Столько отчаяния было в двух парах глаз, что Владимир сразу решил, что это не шведская «постановка» и «подстава», а самые натуральные беглецы, спасающие свои православные души. Монах, судя по скуфье и подряснику, видимо из обители — достаточно чистый, и явно не оголодавший. А вот второй в лохмотьях, в которые превратилась прежняя одежда, почтенного возраста, судя по обильной седине в бороде и волосах. И явно раньше был весьма зажиточен и дороден, только поголодал хорошо, и обхождение с ним происходило жестокое. Возможно, бежавший из шведского плена горожанин, в котором, если обличье в расчет взять, находился давно, перенося лишения. Но духом не сломался, матерился и угрюмо взирал на двух карелов, что уже переоделись в хаккепелитские одеяния, сбросив свои обноски. И теперь оба превратились в воинов, и держали пистоли уверенно — как выяснилось, карелы умели их заряжать для своих хозяев, и стрелять также.
— Язык придержи, а то тебя самого евнухом сделаю, — произнес Владимир, резко поднимаясь из-за куста. Камуфляж сыграл свою роль — оба пленника шарахнулись от неожиданности в сторону, даже машинально перекрестились от потрясения. Еще бы — стояли рядом с кустом и не увидели в ветках присевшего человека, что держал их в прицеле. А он их прекрасно видел — парочку усталых людей, что переходили в сумерках реку, и «Антона» с «Васей» успел подозвать. И сейчас карелы даже не улыбнулись при виде потрясенных русских, и пистолеты от них не отводили. Стефановичу порой казалось, что у них совсем нет чувства юмора. А после того как воинские одеяния стали носить, так вообще преисполнились важностью, чуть ли не гордыней, хотя только несколько часов прошло.
— И не дергайтесь, пристрелю мгновенно. Оружие есть?
— Токмо нож у меня, — тихо произнес монах, — пошел бересты в рощу нарезать, а тут свеи пришли…
— Оставь себе, — небрежно бросил Владимир. — Пойдешь в Корелу, расскажешь воеводе о сем походе. Коня дам, доедешь. А ты кто?
— Из Новагорода, торговец я — Игнатом зовут. В Выборге по осени всего добра лишился, в порубе держали всю зиму…
— А потом проводником до Карелы взяли, — усмехнулся Владимир, и пояснил, желая проверить свою догадку. — Пленника бы связали, да и зачем его с собой волочить через леса. Выходит, ты по собственной воле, Игнат, повел ворога в родной край.
— Правда твоя, воевода, — негромко отозвался купец, — токмо выбора у меня не было — пожить еще надо. Товара на две тысячи рублей лишился, ладью потерял, людишек. Купу брал, теперь отдавать нужно — иначе на супругу и деток долг перейдет.
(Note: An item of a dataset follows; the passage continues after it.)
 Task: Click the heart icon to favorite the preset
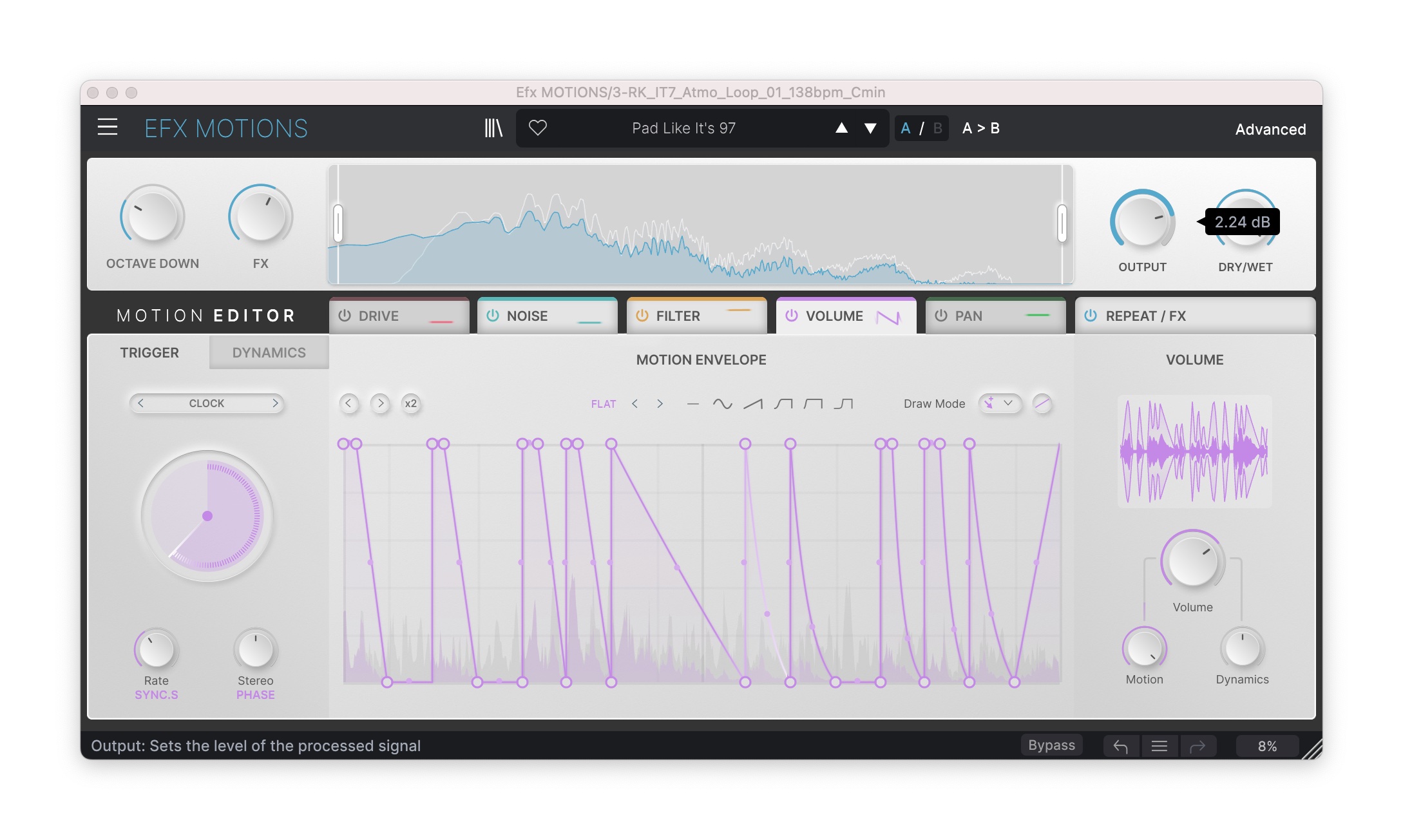539,128
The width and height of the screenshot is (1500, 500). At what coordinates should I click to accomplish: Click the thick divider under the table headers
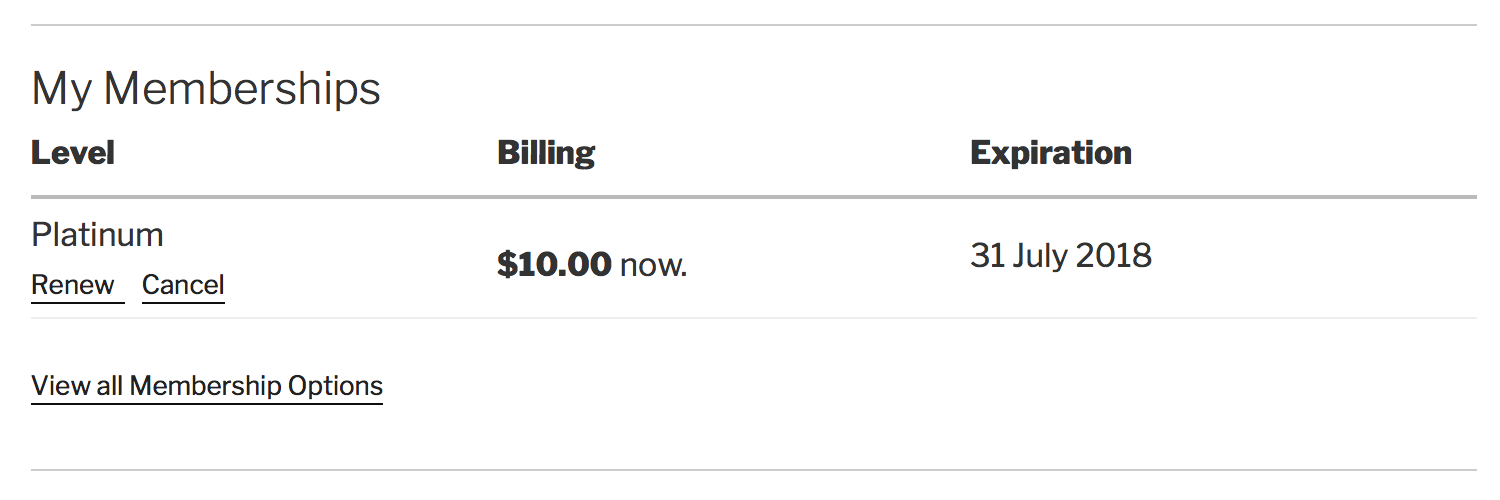coord(754,197)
Тяжела эта доля, их раздавит…
— Снимаю с тебя обвинение, — спокойно произнес Стефанович, — раз сбежал от шведов, и в Корелу через леса решил уйти. Рисковый ты, могли и убить, когда в бега подался…
— То стало бы благом смерть легкую принять. Воевода свейский Арвед Теннессон приказал бы с меня кожу ремнями нарезать. А язвы бы солью посыпали, чтобы дольше мучился и умирал на их глазах.
— Сурово у них, не спорю, сам на шведов зол — много обид причинили, вотчины родовые отобрали. Теперь мщу, как могу. Хорошо — вас покормят, коней дам, завтра в Кореле будете. И обо всем поведаете воеводе. Провожатого, увы, не дам — у меня только двое воев, хаккепелитами наряжены. Сами дойдете, не маленькие, места знаете. А я биться со шведами буду насмерть. Не смотри, что один как перст, побью весь отряд.
— У них триста воев, княже. И сотня прислуги всякой — лагерь разбили, осадой обитель брать будут. Ты ведь у них народу утром десятка три побил, и всех пушкарей. Бесится от ярости Теннессон, а наемники немецкие требуют уплаты жалования вперед, с ними в Кореле токмо обещают расплатиться. А так посмотрели, как ты их из пищали своей чудной убиваешь, так смерти все испугались. Они ведь за богатством пошли, а не за погибелью.
— С чего ты взял, что я князь, — усмехнулся Стефанович, и пристально посмотрел на купца. Но тот не смутился, взглядом не вильнул:
— Раз с королем свою войну ведешь, то князь. Да и не имеют бояре такого богатства как у тебя. Прости, если титул твой принизил, я ведь даже не знаю, как тебя величают.
— Владимиром Стефановичем, матушка Мария Владимировна так в память своего убиенного батюшки, деда моего, назвала. Но почему ты решил, что я из этой пищали схизматиков убивал?
— Из чего еще, если сгоревшим порохом сильно шибает. А еще вот что под елью нашел, когда нас туда погнали.